Records from a dataset
_ _ _ _ _ _ _

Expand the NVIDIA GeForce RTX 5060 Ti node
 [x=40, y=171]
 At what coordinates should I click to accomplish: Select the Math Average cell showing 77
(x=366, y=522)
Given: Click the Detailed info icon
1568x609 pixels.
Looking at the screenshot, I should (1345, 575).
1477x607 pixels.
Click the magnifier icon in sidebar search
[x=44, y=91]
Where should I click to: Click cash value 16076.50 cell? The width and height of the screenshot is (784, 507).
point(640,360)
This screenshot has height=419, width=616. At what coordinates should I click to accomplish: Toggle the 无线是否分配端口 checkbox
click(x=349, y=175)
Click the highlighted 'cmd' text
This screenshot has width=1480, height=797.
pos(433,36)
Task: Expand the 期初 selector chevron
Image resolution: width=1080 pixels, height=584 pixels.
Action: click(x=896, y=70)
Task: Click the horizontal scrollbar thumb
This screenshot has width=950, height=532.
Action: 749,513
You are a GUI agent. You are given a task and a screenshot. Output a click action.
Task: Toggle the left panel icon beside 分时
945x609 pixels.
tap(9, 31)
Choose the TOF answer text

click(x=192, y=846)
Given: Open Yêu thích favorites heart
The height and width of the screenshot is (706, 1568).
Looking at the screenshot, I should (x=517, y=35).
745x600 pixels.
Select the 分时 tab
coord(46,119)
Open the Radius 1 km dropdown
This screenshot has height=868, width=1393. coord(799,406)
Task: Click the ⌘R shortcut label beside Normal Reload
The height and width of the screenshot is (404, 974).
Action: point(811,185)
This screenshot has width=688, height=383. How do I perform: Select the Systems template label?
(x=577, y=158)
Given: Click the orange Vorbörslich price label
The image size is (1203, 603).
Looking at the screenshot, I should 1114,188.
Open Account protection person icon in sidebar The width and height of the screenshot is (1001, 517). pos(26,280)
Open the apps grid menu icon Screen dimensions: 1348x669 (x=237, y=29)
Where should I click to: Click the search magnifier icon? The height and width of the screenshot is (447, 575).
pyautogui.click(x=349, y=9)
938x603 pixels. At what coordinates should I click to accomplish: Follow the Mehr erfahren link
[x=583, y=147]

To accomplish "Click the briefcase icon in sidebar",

_ _ _ _ _ _ _

■ **EXERCISE GOAL**:
Could you filter the entries above for lines holding the string "beside" and copy them?

■ **ANSWER BOX**:
Task: Toggle the left panel icon beside 分时
Task: Click the ⌘R shortcut label beside Normal Reload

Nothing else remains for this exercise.